» Saved data entries
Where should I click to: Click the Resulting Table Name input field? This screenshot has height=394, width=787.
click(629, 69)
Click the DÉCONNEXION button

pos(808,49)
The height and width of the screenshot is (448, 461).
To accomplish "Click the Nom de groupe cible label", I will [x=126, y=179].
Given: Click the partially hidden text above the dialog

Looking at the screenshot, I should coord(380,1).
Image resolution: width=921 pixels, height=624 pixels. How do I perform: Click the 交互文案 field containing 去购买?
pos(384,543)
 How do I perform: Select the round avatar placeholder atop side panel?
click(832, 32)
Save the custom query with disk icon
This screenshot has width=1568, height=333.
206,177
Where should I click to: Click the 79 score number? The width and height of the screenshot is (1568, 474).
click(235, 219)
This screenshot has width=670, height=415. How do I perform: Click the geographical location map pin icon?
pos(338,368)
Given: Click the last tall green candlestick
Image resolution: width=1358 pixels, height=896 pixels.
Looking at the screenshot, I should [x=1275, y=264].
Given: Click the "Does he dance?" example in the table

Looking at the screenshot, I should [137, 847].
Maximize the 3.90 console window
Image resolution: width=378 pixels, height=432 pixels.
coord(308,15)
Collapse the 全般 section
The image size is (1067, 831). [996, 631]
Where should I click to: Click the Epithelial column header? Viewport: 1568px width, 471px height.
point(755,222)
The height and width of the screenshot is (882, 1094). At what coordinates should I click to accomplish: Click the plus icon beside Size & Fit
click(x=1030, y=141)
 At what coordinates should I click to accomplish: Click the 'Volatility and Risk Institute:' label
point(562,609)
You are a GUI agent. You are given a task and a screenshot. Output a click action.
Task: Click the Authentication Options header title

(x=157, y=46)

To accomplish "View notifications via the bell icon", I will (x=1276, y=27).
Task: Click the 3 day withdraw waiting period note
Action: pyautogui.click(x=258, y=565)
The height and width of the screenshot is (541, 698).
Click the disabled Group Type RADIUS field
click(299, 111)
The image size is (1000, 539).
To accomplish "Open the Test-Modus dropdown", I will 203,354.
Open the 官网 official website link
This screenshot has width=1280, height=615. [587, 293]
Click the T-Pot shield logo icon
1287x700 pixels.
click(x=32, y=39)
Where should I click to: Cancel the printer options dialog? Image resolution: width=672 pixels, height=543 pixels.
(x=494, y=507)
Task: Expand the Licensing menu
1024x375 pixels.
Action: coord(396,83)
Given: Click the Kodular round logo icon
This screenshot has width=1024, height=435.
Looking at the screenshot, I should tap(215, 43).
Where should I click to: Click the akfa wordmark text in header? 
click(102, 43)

» YOUR TASK
Once you have read the records above, write them all out exactly.

» RESULT FOR THIS EXERCISE
Where should I click to: Click the Resulting Table Name input field? This screenshot has height=394, width=787.
click(629, 69)
Click the DÉCONNEXION button

pos(808,49)
The height and width of the screenshot is (448, 461).
To accomplish "Click the Nom de groupe cible label", I will [x=126, y=179].
Given: Click the partially hidden text above the dialog

Looking at the screenshot, I should coord(380,1).
Image resolution: width=921 pixels, height=624 pixels. How do I perform: Click the 交互文案 field containing 去购买?
pos(384,543)
 How do I perform: Select the round avatar placeholder atop side panel?
click(832, 32)
Save the custom query with disk icon
This screenshot has width=1568, height=333.
206,177
Where should I click to: Click the 79 score number? The width and height of the screenshot is (1568, 474).
click(235, 219)
This screenshot has width=670, height=415. How do I perform: Click the geographical location map pin icon?
pos(338,368)
Given: Click the last tall green candlestick
Image resolution: width=1358 pixels, height=896 pixels.
Looking at the screenshot, I should [x=1275, y=264].
Given: Click the "Does he dance?" example in the table

Looking at the screenshot, I should [137, 847].
Maximize the 3.90 console window
Image resolution: width=378 pixels, height=432 pixels.
coord(308,15)
Collapse the 全般 section
The image size is (1067, 831). [996, 631]
Where should I click to: Click the Epithelial column header? Viewport: 1568px width, 471px height.
point(755,222)
The height and width of the screenshot is (882, 1094). At what coordinates should I click to accomplish: Click the plus icon beside Size & Fit
click(x=1030, y=141)
 At what coordinates should I click to accomplish: Click the 'Volatility and Risk Institute:' label
point(562,609)
You are a GUI agent. You are given a task and a screenshot. Output a click action.
Task: Click the Authentication Options header title

(x=157, y=46)

To accomplish "View notifications via the bell icon", I will (x=1276, y=27).
Task: Click the 3 day withdraw waiting period note
Action: pyautogui.click(x=258, y=565)
The height and width of the screenshot is (541, 698).
Click the disabled Group Type RADIUS field
click(299, 111)
The image size is (1000, 539).
To accomplish "Open the Test-Modus dropdown", I will 203,354.
Open the 官网 official website link
This screenshot has width=1280, height=615. [587, 293]
Click the T-Pot shield logo icon
1287x700 pixels.
click(x=32, y=39)
Where should I click to: Cancel the printer options dialog? Image resolution: width=672 pixels, height=543 pixels.
(x=494, y=507)
Task: Expand the Licensing menu
1024x375 pixels.
Action: coord(396,83)
Given: Click the Kodular round logo icon
This screenshot has width=1024, height=435.
Looking at the screenshot, I should tap(215, 43).
Where should I click to: Click the akfa wordmark text in header? 
click(102, 43)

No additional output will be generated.